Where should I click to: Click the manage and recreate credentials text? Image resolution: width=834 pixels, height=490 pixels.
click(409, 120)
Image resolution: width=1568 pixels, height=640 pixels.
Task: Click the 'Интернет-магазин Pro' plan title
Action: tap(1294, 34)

━━━━━━━━━━━━━━━━━━━━

*WHAT IS REQUIRED*.
Write the entries out again verbatim, every one of them.

*RESPONSE BELOW*.
Where should I click to: Click the manage and recreate credentials text? Image resolution: width=834 pixels, height=490 pixels.
click(409, 120)
Image resolution: width=1568 pixels, height=640 pixels.
Task: Click the 'Интернет-магазин Pro' plan title
Action: tap(1294, 34)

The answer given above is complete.